**** MATERIAL FOR THIS TASK ****
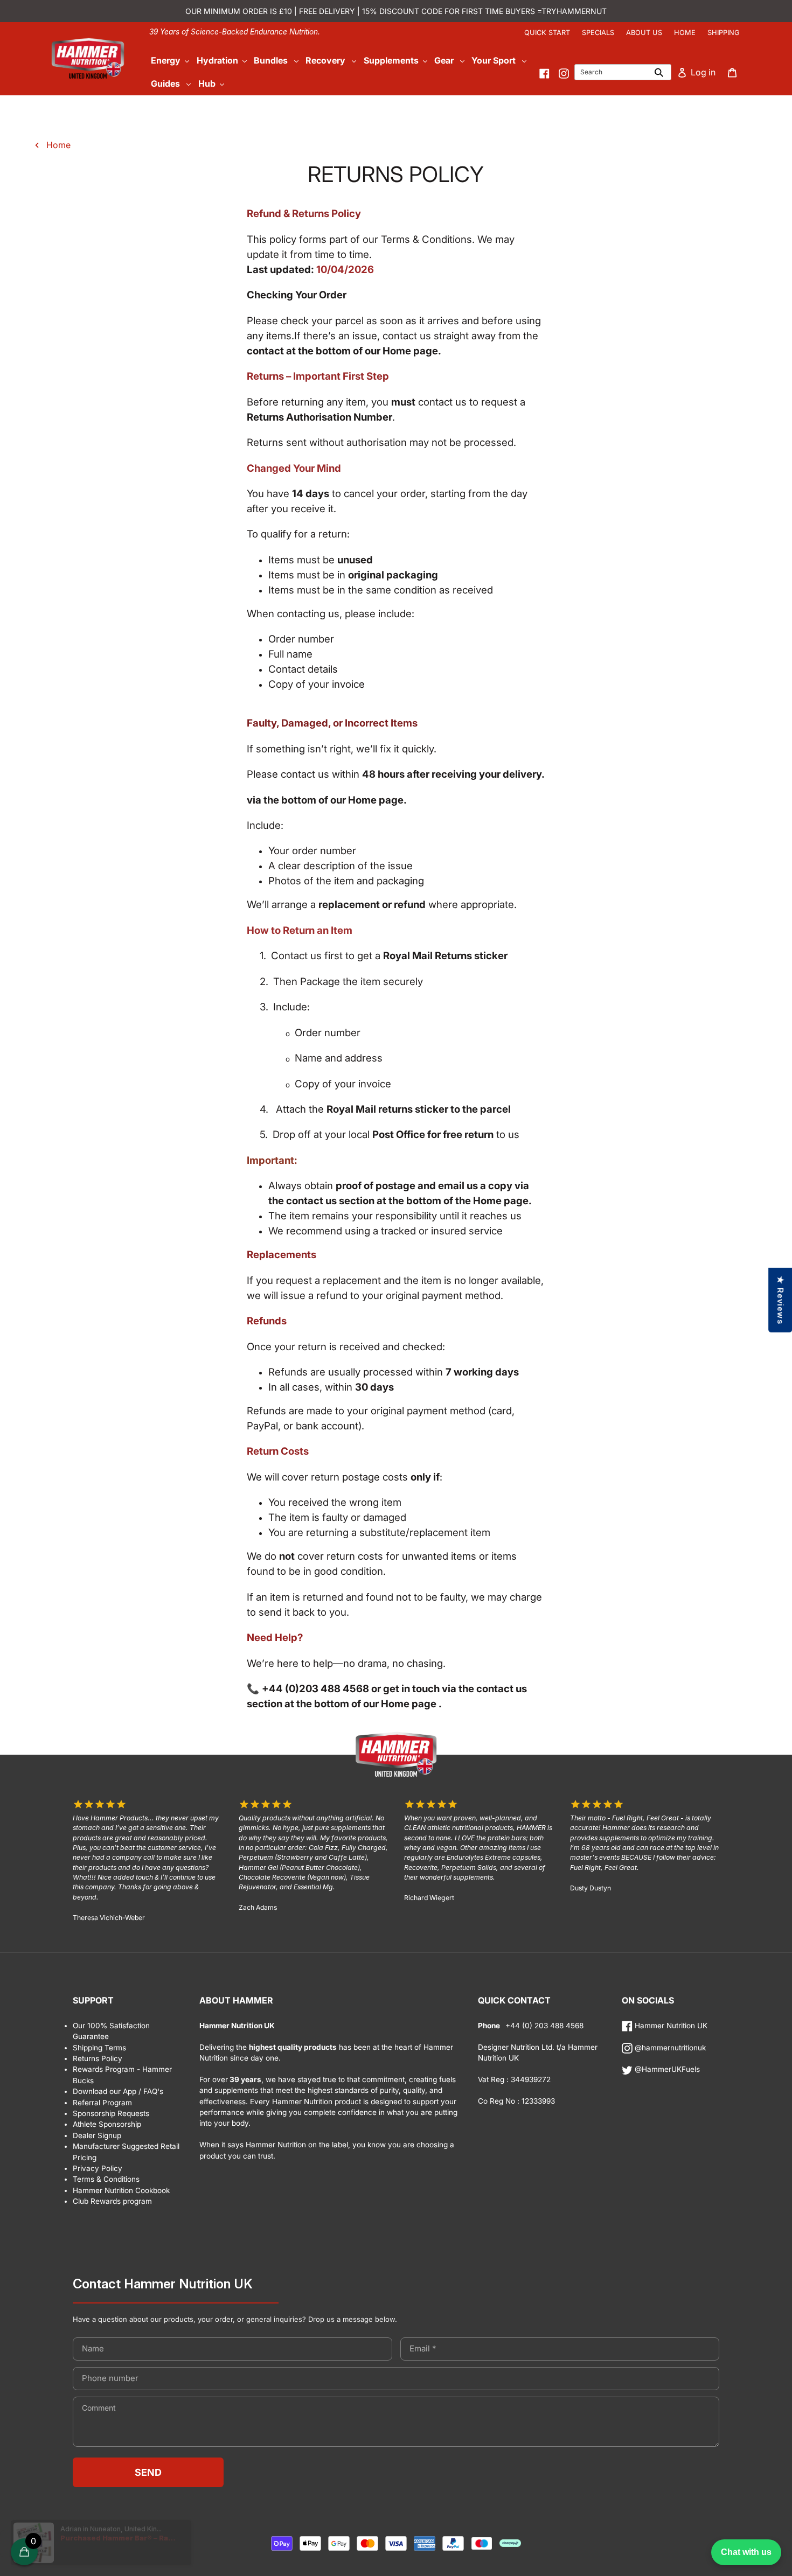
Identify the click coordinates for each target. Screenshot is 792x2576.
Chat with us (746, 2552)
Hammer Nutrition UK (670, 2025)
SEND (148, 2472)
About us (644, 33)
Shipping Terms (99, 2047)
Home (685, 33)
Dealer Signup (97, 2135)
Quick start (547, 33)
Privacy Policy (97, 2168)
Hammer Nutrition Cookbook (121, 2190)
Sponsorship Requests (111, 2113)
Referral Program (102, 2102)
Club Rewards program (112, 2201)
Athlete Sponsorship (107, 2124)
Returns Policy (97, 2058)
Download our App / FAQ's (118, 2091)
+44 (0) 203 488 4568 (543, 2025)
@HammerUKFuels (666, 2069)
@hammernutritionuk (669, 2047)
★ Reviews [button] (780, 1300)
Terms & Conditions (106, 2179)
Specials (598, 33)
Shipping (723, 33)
****
* PROBLEM TO SOLVE
Reproduce each line from the data that has "Sponsorship" in it.

* SOLUTION FOR THIS PROBLEM
Sponsorship Requests (111, 2113)
Athlete Sponsorship (107, 2124)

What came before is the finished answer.